Ama 60'lara gelince manzara değişti:

«... Türkiye nüfusunun yüzde 42'si 15 ve daha aşağı yaşlardadır. ... bu gençleri yetiştiren öğretmenler Amerika'ya karşı oldukları taktirde, yarının kuşaklarının Amerika'ndan nefret edeceği tabiidir. Onun için çok geç olmadan probleme bir çözüm yolu aranmalıdır.»

Zamanın başbakanı Süleyman Demirel'in, The New York Times ve International Herald Tribüne gazeteleri ile yaptığı görüşmedeki sözleriydi bunlar. Görüşmenin çevirisi, 13 Ağustos 1968 tarihli Cumhuriyet'te yayınlandı. Hemen hemen aynı tarihlerde, bu kez genelkurmay başkanlığından layık olmadığı halde bu makama zıplayıveren dönemin cumhurbaşkanı Cevdet Sunay, Başbakan Demirel'in sözlerini, yani çözüm yolunun ne olduğunu çok net bir ifadeyle açıkladı.
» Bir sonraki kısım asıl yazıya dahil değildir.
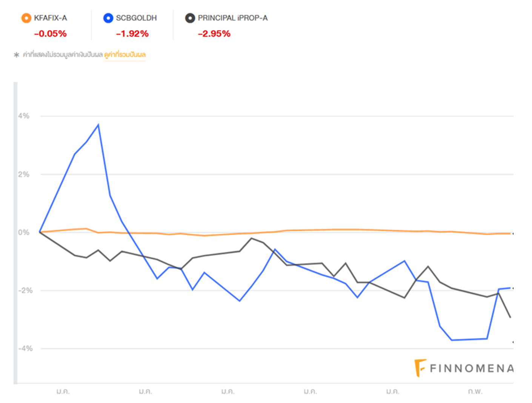The width and height of the screenshot is (532, 403).
Task: Click the FINNOMENA watermark text
Action: coord(472,368)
«Bugünkü okullarda yetişen gençlere ülke yönetimi teslim edilemez. Biz, laik okullara karşı imam hatip okullarını bir seçenek olarak düşünüyoruz. Devletin kilit mevkilerine yerleştireceğimiz kişileri, bu okullarda yetiştireceğiz» (Işık Kansu, Cumhuriyet, 14.11.2009)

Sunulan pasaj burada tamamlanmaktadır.